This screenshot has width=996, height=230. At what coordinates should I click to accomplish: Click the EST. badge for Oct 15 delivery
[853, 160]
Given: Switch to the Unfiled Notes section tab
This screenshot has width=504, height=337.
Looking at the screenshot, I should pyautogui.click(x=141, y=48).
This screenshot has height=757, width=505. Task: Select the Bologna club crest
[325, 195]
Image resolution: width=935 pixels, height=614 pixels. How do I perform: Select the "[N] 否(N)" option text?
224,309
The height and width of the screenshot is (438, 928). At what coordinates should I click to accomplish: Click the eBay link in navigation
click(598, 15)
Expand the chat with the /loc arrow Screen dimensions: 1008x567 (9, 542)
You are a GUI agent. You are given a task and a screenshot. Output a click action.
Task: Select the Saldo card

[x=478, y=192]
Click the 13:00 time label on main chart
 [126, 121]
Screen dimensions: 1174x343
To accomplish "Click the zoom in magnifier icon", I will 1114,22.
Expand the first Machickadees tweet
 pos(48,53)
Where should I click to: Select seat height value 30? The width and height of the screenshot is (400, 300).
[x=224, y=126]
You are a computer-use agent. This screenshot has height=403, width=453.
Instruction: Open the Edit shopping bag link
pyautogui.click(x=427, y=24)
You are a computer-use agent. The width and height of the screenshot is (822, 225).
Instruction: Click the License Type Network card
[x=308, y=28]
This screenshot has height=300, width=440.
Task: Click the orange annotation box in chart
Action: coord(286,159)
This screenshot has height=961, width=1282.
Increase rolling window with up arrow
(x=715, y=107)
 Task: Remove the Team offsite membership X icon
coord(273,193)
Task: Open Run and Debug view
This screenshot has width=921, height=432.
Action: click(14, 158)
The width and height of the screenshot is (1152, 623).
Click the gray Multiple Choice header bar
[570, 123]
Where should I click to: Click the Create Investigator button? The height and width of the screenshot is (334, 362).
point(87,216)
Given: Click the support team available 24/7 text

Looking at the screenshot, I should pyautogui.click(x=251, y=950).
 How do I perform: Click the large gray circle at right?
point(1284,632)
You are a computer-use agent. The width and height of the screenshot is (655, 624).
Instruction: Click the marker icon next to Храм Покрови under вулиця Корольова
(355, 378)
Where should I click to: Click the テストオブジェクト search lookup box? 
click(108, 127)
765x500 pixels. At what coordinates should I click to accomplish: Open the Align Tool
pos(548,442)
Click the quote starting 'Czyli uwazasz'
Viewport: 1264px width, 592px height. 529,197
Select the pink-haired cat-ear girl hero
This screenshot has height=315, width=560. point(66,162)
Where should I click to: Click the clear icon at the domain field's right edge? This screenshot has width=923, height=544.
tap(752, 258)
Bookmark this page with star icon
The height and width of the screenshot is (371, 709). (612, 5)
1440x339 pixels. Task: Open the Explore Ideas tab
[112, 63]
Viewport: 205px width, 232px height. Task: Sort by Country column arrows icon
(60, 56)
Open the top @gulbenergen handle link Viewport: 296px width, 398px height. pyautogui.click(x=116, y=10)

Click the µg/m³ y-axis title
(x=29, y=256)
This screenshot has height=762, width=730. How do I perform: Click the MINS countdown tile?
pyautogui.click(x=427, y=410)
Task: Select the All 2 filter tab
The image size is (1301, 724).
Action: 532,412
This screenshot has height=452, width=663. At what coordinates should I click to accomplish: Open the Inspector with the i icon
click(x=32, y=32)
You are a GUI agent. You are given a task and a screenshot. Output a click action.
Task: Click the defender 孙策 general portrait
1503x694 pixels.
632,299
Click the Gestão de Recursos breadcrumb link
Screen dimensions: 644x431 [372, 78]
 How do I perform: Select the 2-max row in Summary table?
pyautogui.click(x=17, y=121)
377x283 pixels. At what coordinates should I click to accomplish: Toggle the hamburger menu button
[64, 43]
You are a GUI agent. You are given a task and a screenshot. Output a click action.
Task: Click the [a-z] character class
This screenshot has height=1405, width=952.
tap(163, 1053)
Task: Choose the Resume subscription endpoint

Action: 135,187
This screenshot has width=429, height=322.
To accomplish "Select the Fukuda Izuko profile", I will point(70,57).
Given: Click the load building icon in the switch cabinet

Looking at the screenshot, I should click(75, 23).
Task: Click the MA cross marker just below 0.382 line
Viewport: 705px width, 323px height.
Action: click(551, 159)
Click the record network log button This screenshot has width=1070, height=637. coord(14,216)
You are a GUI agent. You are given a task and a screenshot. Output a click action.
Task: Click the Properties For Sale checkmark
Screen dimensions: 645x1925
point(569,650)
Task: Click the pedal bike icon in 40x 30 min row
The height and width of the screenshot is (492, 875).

> _Required work_
Write out the listing above, keeping every word exactly.

> _Task result_
This screenshot has width=996, height=230. At what coordinates should I click to accomplish: Click the EST. badge for Oct 15 delivery
[853, 160]
Given: Switch to the Unfiled Notes section tab
This screenshot has width=504, height=337.
Looking at the screenshot, I should pyautogui.click(x=141, y=48).
This screenshot has height=757, width=505. Task: Select the Bologna club crest
[325, 195]
Image resolution: width=935 pixels, height=614 pixels. How do I perform: Select the "[N] 否(N)" option text?
224,309
The height and width of the screenshot is (438, 928). At what coordinates should I click to accomplish: Click the eBay link in navigation
click(598, 15)
Expand the chat with the /loc arrow Screen dimensions: 1008x567 (9, 542)
You are a GUI agent. You are given a task and a screenshot. Output a click action.
Task: Select the Saldo card

[x=478, y=192]
Click the 13:00 time label on main chart
 [126, 121]
Screen dimensions: 1174x343
To accomplish "Click the zoom in magnifier icon", I will 1114,22.
Expand the first Machickadees tweet
 pos(48,53)
Where should I click to: Select seat height value 30? The width and height of the screenshot is (400, 300).
[x=224, y=126]
You are a computer-use agent. This screenshot has height=403, width=453.
Instruction: Open the Edit shopping bag link
pyautogui.click(x=427, y=24)
You are a computer-use agent. The width and height of the screenshot is (822, 225).
Instruction: Click the License Type Network card
[x=308, y=28]
This screenshot has height=300, width=440.
Task: Click the orange annotation box in chart
Action: coord(286,159)
This screenshot has height=961, width=1282.
Increase rolling window with up arrow
(x=715, y=107)
 Task: Remove the Team offsite membership X icon
coord(273,193)
Task: Open Run and Debug view
This screenshot has width=921, height=432.
Action: click(14, 158)
The width and height of the screenshot is (1152, 623).
Click the gray Multiple Choice header bar
[570, 123]
Where should I click to: Click the Create Investigator button? The height and width of the screenshot is (334, 362).
point(87,216)
Given: Click the support team available 24/7 text

Looking at the screenshot, I should pyautogui.click(x=251, y=950).
 How do I perform: Click the large gray circle at right?
point(1284,632)
You are a computer-use agent. The width and height of the screenshot is (655, 624).
Instruction: Click the marker icon next to Храм Покрови under вулиця Корольова
(355, 378)
Where should I click to: Click the テストオブジェクト search lookup box? 
click(108, 127)
765x500 pixels. At what coordinates should I click to accomplish: Open the Align Tool
pos(548,442)
Click the quote starting 'Czyli uwazasz'
Viewport: 1264px width, 592px height. 529,197
Select the pink-haired cat-ear girl hero
This screenshot has height=315, width=560. point(66,162)
Where should I click to: Click the clear icon at the domain field's right edge? This screenshot has width=923, height=544.
tap(752, 258)
Bookmark this page with star icon
The height and width of the screenshot is (371, 709). (612, 5)
1440x339 pixels. Task: Open the Explore Ideas tab
[112, 63]
Viewport: 205px width, 232px height. Task: Sort by Country column arrows icon
(60, 56)
Open the top @gulbenergen handle link Viewport: 296px width, 398px height. pyautogui.click(x=116, y=10)

Click the µg/m³ y-axis title
(x=29, y=256)
This screenshot has height=762, width=730. How do I perform: Click the MINS countdown tile?
pyautogui.click(x=427, y=410)
Task: Select the All 2 filter tab
The image size is (1301, 724).
Action: 532,412
This screenshot has height=452, width=663. At what coordinates should I click to accomplish: Open the Inspector with the i icon
click(x=32, y=32)
You are a GUI agent. You are given a task and a screenshot. Output a click action.
Task: Click the defender 孙策 general portrait
1503x694 pixels.
632,299
Click the Gestão de Recursos breadcrumb link
Screen dimensions: 644x431 [372, 78]
 How do I perform: Select the 2-max row in Summary table?
pyautogui.click(x=17, y=121)
377x283 pixels. At what coordinates should I click to accomplish: Toggle the hamburger menu button
[64, 43]
You are a GUI agent. You are given a task and a screenshot. Output a click action.
Task: Click the [a-z] character class
This screenshot has height=1405, width=952.
tap(163, 1053)
Task: Choose the Resume subscription endpoint

Action: 135,187
This screenshot has width=429, height=322.
To accomplish "Select the Fukuda Izuko profile", I will point(70,57).
Given: Click the load building icon in the switch cabinet

Looking at the screenshot, I should click(75, 23).
Task: Click the MA cross marker just below 0.382 line
Viewport: 705px width, 323px height.
Action: click(551, 159)
Click the record network log button This screenshot has width=1070, height=637. coord(14,216)
You are a GUI agent. You are given a task and a screenshot. Output a click action.
Task: Click the Properties For Sale checkmark
Screen dimensions: 645x1925
point(569,650)
Task: Click the pedal bike icon in 40x 30 min row
The height and width of the screenshot is (492, 875).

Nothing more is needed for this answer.